5. Row Numbering: Assign a unique sequential number to each user based on their sign-up date.
Table:
| user_id | username | signup_date |
| :------ | :-------- | :------------------- |
| 1 | "alice" | "2023-01-15 10:30:00" |
| 2 | "bob" | "2023-01-15 10:30:00" |
| 3 | "charlie" | "2023-02-05 11:15:00" |
| 4 | "diana" | "2023-01-10 09:00:00" |
| 5 | "edward" | "2023-03-20 18:45:00" |
| 6 | "fiona" | "2023-02-05 11:14:00" |
SQL:
SELECT
user_id,
username,
ROW_NUMBER() OVER (ORDER by signup_date) as unique_id
from users;
Result:
| user_id | username | unique_id |
| :------ | :-------- | --------: |
| 4 | "diana" | 1 |
| 1 | "alice" | 2 |
| 2 | "bob" | 3 |
| 6 | "fiona" | 4 |
| 3 | "charlie" | 5 |
| 5 | "edward" | 6 |
Note: - ROW_NUMBER(): Always assigns a unique, consecutive number to each row, even if there's a tie in the ordering column. It will arbitrarily assign the next number in the sequence to one of the tied rows.
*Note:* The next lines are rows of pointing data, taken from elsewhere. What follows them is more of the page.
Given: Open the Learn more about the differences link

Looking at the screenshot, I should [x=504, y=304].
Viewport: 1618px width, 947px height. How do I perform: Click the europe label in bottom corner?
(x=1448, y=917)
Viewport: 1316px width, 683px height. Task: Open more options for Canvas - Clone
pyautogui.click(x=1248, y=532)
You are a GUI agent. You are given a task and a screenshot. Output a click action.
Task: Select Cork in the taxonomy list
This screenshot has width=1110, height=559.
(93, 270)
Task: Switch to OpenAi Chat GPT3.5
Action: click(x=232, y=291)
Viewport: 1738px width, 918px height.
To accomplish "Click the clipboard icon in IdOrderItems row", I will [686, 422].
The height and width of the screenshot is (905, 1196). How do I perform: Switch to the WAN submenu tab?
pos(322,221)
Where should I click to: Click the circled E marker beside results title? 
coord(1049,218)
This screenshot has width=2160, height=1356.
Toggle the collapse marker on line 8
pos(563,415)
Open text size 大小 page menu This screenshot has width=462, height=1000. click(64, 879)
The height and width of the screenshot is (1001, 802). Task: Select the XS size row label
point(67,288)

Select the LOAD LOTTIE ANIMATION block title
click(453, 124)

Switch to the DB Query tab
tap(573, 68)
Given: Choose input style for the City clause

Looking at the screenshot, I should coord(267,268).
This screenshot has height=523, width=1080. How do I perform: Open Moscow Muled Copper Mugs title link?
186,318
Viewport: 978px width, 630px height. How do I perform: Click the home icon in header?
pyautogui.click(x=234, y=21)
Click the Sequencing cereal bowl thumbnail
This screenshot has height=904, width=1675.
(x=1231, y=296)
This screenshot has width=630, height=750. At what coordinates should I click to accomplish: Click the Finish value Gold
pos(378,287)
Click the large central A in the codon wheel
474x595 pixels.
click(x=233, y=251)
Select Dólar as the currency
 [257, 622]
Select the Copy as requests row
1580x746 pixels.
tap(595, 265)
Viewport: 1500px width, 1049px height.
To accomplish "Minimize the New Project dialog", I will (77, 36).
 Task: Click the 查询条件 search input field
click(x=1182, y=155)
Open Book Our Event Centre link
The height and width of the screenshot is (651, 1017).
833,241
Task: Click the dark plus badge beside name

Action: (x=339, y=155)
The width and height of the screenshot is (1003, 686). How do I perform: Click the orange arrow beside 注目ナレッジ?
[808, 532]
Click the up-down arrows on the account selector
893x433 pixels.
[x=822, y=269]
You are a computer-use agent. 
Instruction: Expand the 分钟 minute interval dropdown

- RANK(): Assigns the same rank to tied rows. However, it then skips the next number(s) in the sequence. For example, if two users tie for 2nd place, they both get rank 2, and the next user gets rank 4 (skipping 3).
6. Simple Partitioning: What is the most expensive product in each product category ?
Table:
| product_id | product_name | category | price |
| :--------- | :----------------------------- | :----------- | ------: |
| 1 | "4K OLED TV" | "Electronics" | 1499.99 |
| 2 | "Gaming Laptop" | "Electronics" | 1499.99 |
| 3 | "High-End Smartphone" | "Electronics" | 999.99 |
| 4 | "Noise-Cancelling Headphones" | "Electronics" | 349.00 |
| 5 | "The Art of SQL" | "Books" | 45.50 |
| 6 | "A Tale of Two Databases" | "Books" | 25.00 |
| 7 | "Learning PostgreSQL: First Edition" | "Books" | 59.95 |
| 8 | "Advanced Python Programming" | "Books" | 75.25 |
| 9 | "Leather Jacket" | "Clothing" | 450.00 |
| 10 | "Designer Jeans" | "Clothing" | 150.75 |
| 11 | "Cashmere Sweater" | "Clothing" | 220.00 |
| 12 | "Silk Scarf" | "Clothing" | 85.50 |
| 13 | "Robotic Vacuum Cleaner" | "Home Goods" | 600.00 |
| 14 | "Espresso Machine" | "Home Goods" | 850.99 |
| 15 | "Smart Refrigerator" | "Home Goods" | 2500.00 |
| 16 | "Air Purifier" | "Home Goods" | 320.50 |
SQL:
WITH RankedProducts As (
SELECT
product_id,
product_name,
category,
price,
ROW_NUMBER() OVER (PARTITION BY category ORDER by price DESC) as rank_by_price
from products
)
SELECT product_id, product_name, category, price from RankedProducts where rank_by_price = 1;
Result:
| product_id | product_name | category | price |
| :--------- | :------------------------- | :----------- | ------: |
| 8 | "Advanced Python Programming" | "Books" | 75.25 |
| 9 | "Leather Jacket" | "Clothing" | 450.00 |
| 2 | "Gaming Laptop" | "Electronics"| 1499.99 |
| 15 | "Smart Refrigerator" | "Home Goods" | 2500.00 |
- CTE stands for Common Table Expression.
- It's defined using the WITH keyword.
- It creates a temporary "table" called RankedProducts.
- This temporary table contains all the original columns (product_name, category, price) plus a new calculated column called rank_num.
- The rank_num is calculated by the window function, which finds the rank of each product based on its price within each category.